11.4: Modelling the eye–revisited
- Page ID
- 8321
Let me return to my model of the eye. With the function \(P_n(\cos\theta)\) as the solution to the angular equation, we find that the solutions to the radial equation are
\[R=Ar^n + Br^{-n-1}. \nonumber \]
The singular part is not acceptable, so once again we find that the solution takes the form
\[u(r,\theta) = \sum_{n=0}^\infty A_n r^n P_n(\cos\theta) \nonumber \]
We now need to impose the boundary condition that the temperature is \(20^\circ\) C in an opening angle of \(45^\circ\), and \(36^\circ\) elsewhere. This leads to the equation
\[\begin{aligned} \sum_{n=0}^\infty A_n c^n P_n(\cos\theta) = \left\{ \begin{array}{ll} 20 & 0<\theta<\pi/4\\ 36 & \pi/4 < \theta < \pi \end{array}\right.\end{aligned} \nonumber \]
This leads to the integral, after once again changing to \(x=\cos\theta\),
\[A_n = \frac{2n+1}{2} \left[\int_{-1}^1 36 P_n(x) dx -\int_{\frac{1}{2}\sqrt{2}}^1 16 P_n(x) dx\right]. \nonumber \]

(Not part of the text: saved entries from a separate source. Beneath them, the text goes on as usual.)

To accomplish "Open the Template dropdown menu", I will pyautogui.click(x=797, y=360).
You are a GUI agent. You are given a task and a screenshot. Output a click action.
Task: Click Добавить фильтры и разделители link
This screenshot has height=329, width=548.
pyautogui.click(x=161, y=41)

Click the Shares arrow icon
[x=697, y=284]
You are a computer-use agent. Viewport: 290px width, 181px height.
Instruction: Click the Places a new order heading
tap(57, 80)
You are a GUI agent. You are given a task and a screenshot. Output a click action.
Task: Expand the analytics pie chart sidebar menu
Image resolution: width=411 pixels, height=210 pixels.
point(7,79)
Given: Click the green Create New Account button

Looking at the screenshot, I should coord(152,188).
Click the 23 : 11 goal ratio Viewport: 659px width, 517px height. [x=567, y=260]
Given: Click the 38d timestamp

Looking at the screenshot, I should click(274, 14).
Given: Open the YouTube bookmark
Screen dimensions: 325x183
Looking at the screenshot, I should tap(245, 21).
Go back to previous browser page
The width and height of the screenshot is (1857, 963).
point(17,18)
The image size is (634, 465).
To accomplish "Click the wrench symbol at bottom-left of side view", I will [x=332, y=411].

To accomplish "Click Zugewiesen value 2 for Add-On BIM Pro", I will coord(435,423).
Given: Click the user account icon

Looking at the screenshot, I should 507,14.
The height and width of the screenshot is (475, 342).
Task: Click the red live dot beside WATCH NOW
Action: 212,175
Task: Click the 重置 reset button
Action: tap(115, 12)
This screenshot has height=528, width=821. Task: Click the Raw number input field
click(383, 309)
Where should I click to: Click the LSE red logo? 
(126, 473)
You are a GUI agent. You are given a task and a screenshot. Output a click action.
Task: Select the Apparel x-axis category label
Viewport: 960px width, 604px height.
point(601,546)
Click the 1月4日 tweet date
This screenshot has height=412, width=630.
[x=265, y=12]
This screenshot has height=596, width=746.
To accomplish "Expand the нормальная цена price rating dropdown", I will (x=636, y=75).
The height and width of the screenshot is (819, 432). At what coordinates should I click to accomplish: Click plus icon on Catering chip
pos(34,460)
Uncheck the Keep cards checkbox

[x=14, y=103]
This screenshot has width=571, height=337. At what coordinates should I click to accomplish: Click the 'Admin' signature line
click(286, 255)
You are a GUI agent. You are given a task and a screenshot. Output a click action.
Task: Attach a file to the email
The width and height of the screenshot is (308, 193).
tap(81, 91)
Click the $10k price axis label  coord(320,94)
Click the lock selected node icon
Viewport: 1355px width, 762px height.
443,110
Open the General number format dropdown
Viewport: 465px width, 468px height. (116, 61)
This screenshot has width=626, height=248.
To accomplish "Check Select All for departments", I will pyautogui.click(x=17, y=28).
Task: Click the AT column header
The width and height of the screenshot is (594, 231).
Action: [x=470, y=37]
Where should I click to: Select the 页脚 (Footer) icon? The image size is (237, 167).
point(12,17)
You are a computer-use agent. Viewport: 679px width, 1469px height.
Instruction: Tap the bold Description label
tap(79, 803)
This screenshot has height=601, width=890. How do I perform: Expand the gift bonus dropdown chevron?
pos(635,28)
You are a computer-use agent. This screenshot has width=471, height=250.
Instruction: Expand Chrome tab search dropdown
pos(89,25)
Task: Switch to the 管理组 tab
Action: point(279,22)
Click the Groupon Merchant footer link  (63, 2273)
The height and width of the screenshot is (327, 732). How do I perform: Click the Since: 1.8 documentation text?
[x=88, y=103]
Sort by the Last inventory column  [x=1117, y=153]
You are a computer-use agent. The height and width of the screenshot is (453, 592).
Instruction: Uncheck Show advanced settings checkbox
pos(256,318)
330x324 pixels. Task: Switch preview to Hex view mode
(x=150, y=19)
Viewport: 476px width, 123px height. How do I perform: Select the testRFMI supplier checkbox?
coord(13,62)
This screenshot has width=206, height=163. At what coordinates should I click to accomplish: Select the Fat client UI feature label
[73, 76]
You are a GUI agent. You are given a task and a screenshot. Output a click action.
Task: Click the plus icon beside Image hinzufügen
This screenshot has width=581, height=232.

These integrals can easily be evaluated, and a sketch for the temperature can be found in figure \(\PageIndex{1}\).
Figure \(\PageIndex{1}\): A cross-section of the temperature in the eye. We have summed over the first 40 Legendre polynomials.
Notice that we need to integrate over \(x=\cos\theta\) to obtain the coefficients \(A_n\). The integration over \(\theta\) in spherical coordinates is \(\int_0^\pi \sin \theta d\theta = \int_{-1}^1 1 dx\), and so automatically implies that \(\cos\theta\) is the right variable to use, as also follows from the orthogonality of \(P_n(x)\).